Sergio Marchionne's bad bet at Fiat

November 22, 2011: 11:51 AM ET

The lilliputian 500 was supposed to drum up buzz and go viral, much like BMW's Mini a decade ago. Instead, sales have been disappointing and dealers are not happy.

By Doron Levin, contributor

sergio_marchionneFORTUNE -- Sergio Marchionne took a gamble last year, recruiting a relatively unknown junior auto executive from Volkswagen for her experiential marketing skills which would help relaunch the Fiat brand in the U.S.

He lost that bet.

Fiat's first model, the 500, has suffered from low sales and complaints from U.S. dealers of weak advertising support. Marchionne, the chief executive of Chrysler Group LLC and its Fiat SpA affiliate, is now reshaping the 500's marketing along more conventional lines. On Monday, Fiat announced that Laura Soave, 39, was out and Tim Kuniskis, 44, a Chrysler sales and marketing executive since 1992, is taking over.

Re-launching Fiat was never going to be a cakewalk. Soave "faced an uphill battle from the start," says Michelle Krebs, an automotive analyst for car-buying website Edmunds.com. Soave's charge was effectively to introduce Americans to a brand that had no reputation whatsoever with young consumers and a not-so-sterling image with older ones. (The old joke goes that Fiat stands for "Fix It Again Tony.") "I don't know how much money she had, but it probably wasn't enough," adds Krebs.

Fiat was hoping to duplicate the launch success of BMW's Mini in 2001, when the automaker relied on all sorts of unconventional stunts and events that went viral on the Internet. Moves like strapping the diminutive vehicle on the roof of a conventional SUV and parking it in public areas created buzz for the new brand. Because Mini was new and sales projections were relatively modest, BMW sought a less expensive way to market the car than by buying costly advertising.

Marchionne was in a similar position when he decided to bring Fiat back to the U.S. Both Chrysler and FIat are suffering from weak financial performance and thus have less to spend than bigger, more prosperous rivals. Plus, the 500 is similar to the Mini, a small, premium vehicle with a distinctly European flavor.
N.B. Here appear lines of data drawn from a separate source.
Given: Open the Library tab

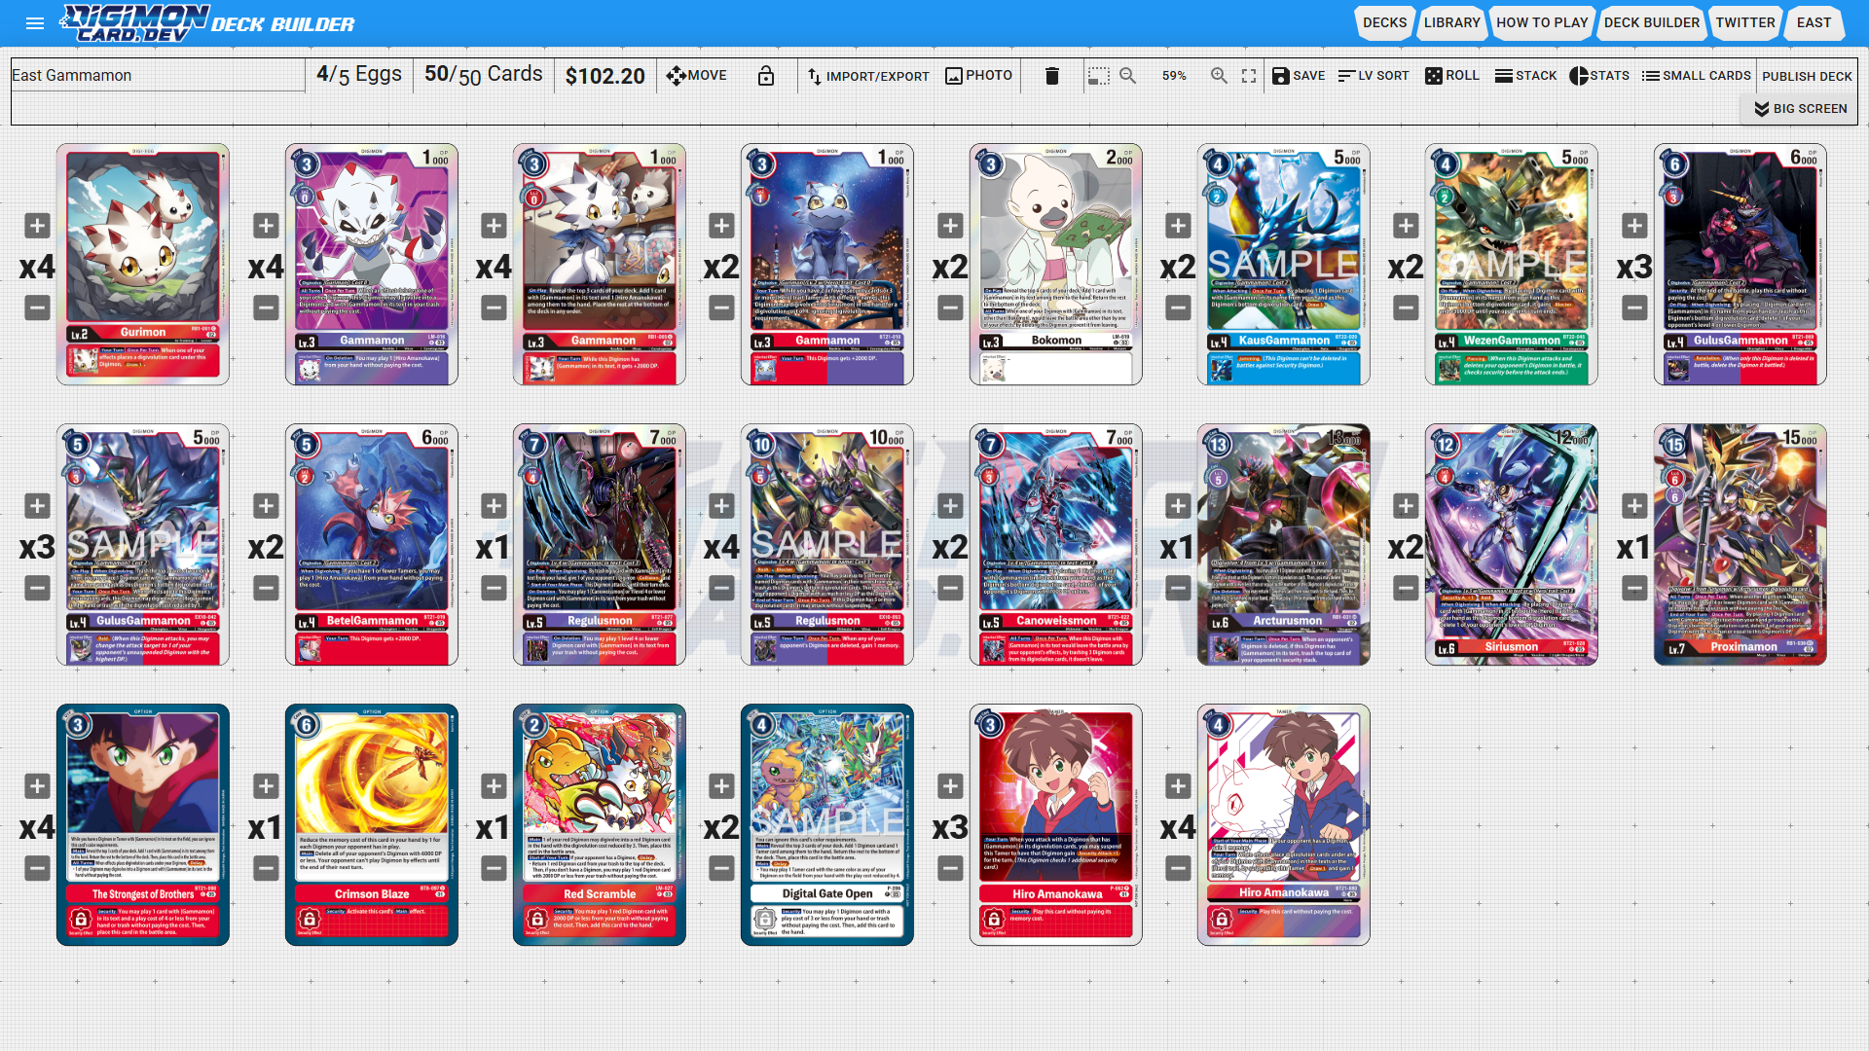Looking at the screenshot, I should (1451, 22).
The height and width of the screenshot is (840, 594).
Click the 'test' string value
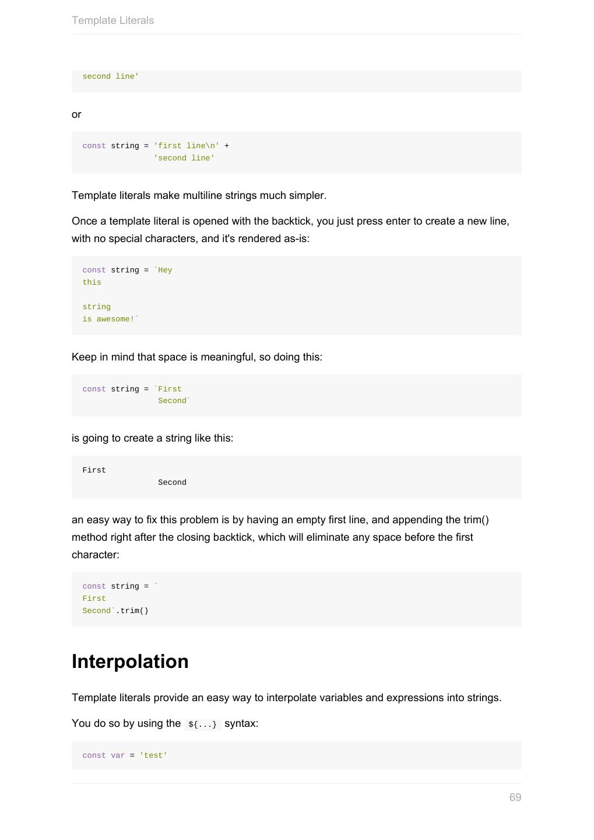(x=153, y=755)
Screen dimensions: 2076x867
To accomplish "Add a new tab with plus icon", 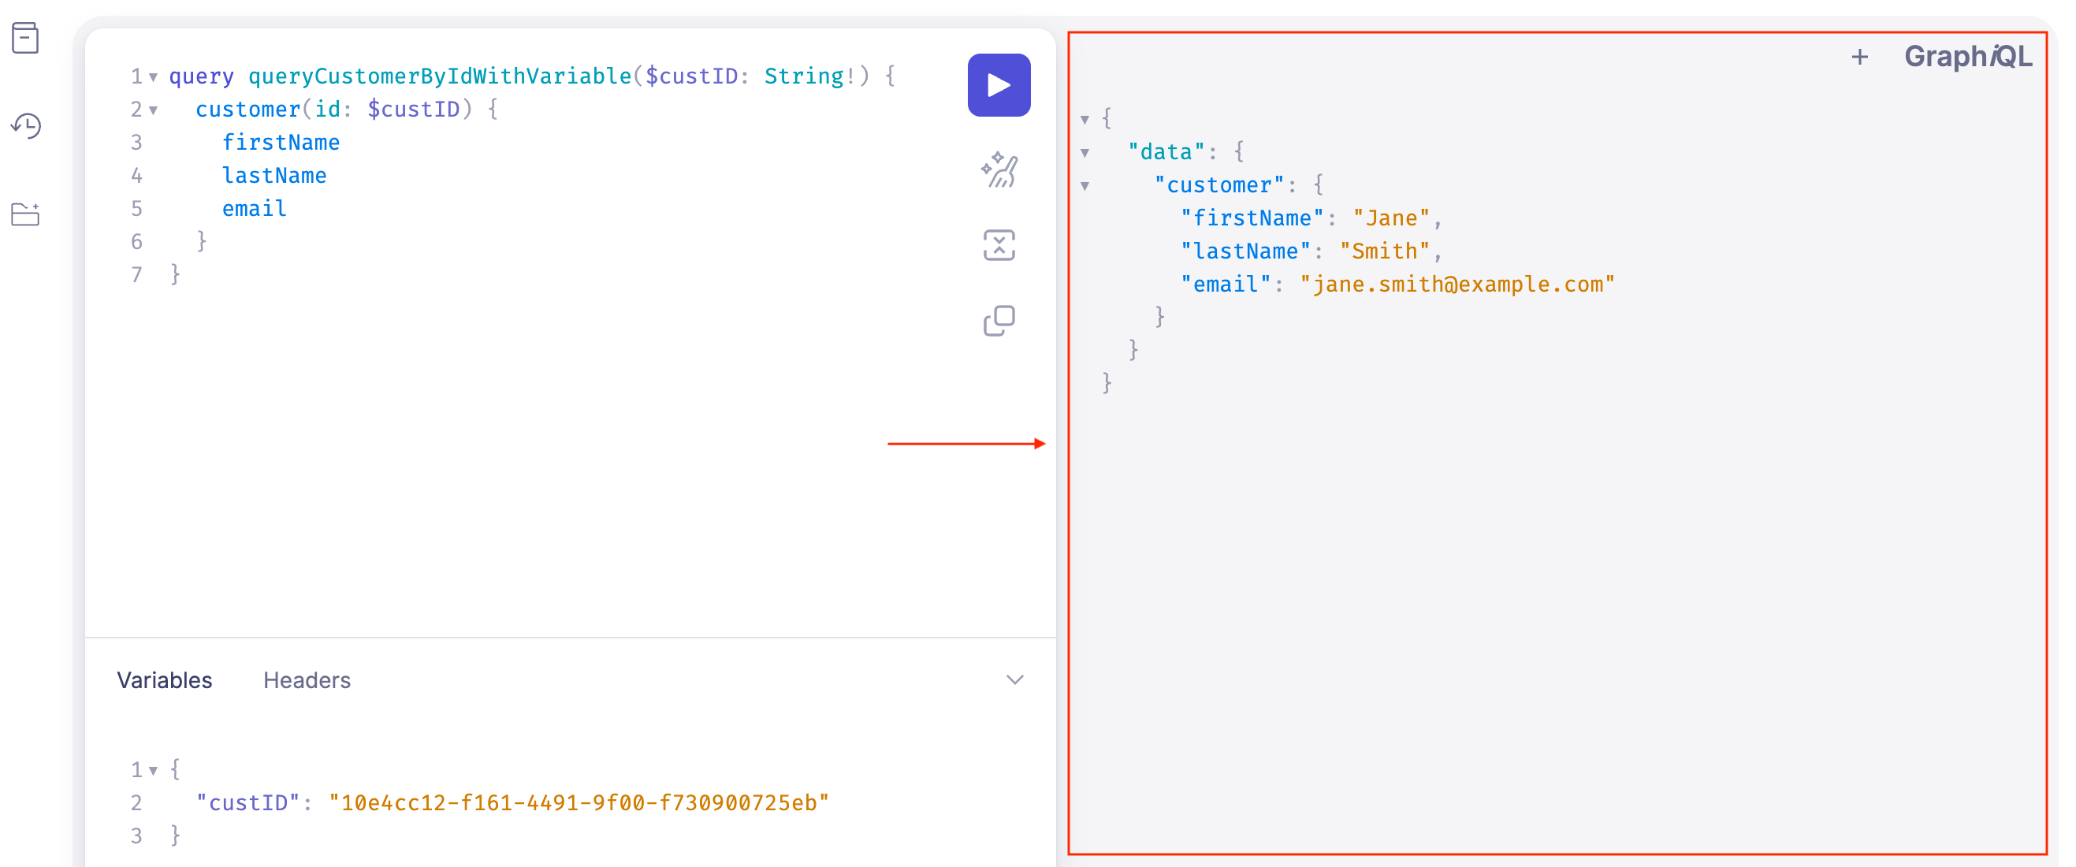I will click(x=1859, y=56).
Among the events Fiat staged was a drive-in-movie in Manhattan's Times Square. Spectators were invited to sit in Fiat 500s, facing one of the outdoor screens.

That may have generated some buzz, but not enough. Why Marchionne hired Soave, an Italian-American who grew up in a Detroit suburb, is clear. A warm and charming demeanor with the press and dealers didn't hurt. But, the automaker insisted that dealers initially construct separate, dedicated Fiat "studios" -- a costly stipulation -- rather than rely on existing Chrysler stores. Many of the owners of the 134 studios would have preferred to see a large advertising expenditure by the automaker to stimulate customer traffic.
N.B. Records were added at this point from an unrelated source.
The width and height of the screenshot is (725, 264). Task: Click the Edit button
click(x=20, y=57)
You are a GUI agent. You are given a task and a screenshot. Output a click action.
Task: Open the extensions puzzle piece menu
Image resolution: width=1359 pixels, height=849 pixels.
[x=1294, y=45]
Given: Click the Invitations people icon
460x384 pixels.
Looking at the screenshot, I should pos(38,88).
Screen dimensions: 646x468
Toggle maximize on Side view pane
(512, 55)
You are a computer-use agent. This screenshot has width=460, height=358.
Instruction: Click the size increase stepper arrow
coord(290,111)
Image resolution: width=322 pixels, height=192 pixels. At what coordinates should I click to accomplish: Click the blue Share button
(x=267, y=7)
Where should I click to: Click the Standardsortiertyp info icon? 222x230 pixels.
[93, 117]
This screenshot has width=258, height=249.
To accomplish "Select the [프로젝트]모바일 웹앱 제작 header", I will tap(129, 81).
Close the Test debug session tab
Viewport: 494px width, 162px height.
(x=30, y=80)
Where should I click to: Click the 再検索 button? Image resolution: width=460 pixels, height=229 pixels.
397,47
If more traditional, the new game-plan is likely a work in progress. Fiat recently hired actress Jennifer Lopez to promote the 500 in a series of television commercials. Meanwhile, the company also rolled out several variants of the 500, including a high-performance Abarth version. Sales have begun to pick up a bit. In October, sales were just under 2,000, bringing the total to slightly less than 16,000. Fiat skinned back on an earlier prediction of 50,000 first-year sales.
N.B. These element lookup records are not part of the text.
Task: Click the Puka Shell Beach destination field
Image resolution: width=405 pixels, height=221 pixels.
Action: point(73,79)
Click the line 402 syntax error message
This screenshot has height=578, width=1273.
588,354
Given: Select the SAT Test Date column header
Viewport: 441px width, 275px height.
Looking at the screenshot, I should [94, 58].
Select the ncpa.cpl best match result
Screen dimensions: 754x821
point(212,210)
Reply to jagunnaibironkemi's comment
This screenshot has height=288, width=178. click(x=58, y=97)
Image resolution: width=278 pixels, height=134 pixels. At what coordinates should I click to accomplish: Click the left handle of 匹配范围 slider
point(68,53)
Fiat has its challenges cut out for it. Analyst Krebs thinks that beyond overall weakness in the automotive market, the size of the small-car segment remains questionable due to most Americans' preference for larger, more powerful cars. And, she says, the small-car segment has plenty of new contenders, several of which offer better fuel economy and larger size for less money than the 500.

Still, the 500 does carry an undeniable message of romance and pizzaz, one J.Lo's sex appeal is supposed to tap into. Now, Fiat is likely to build on that.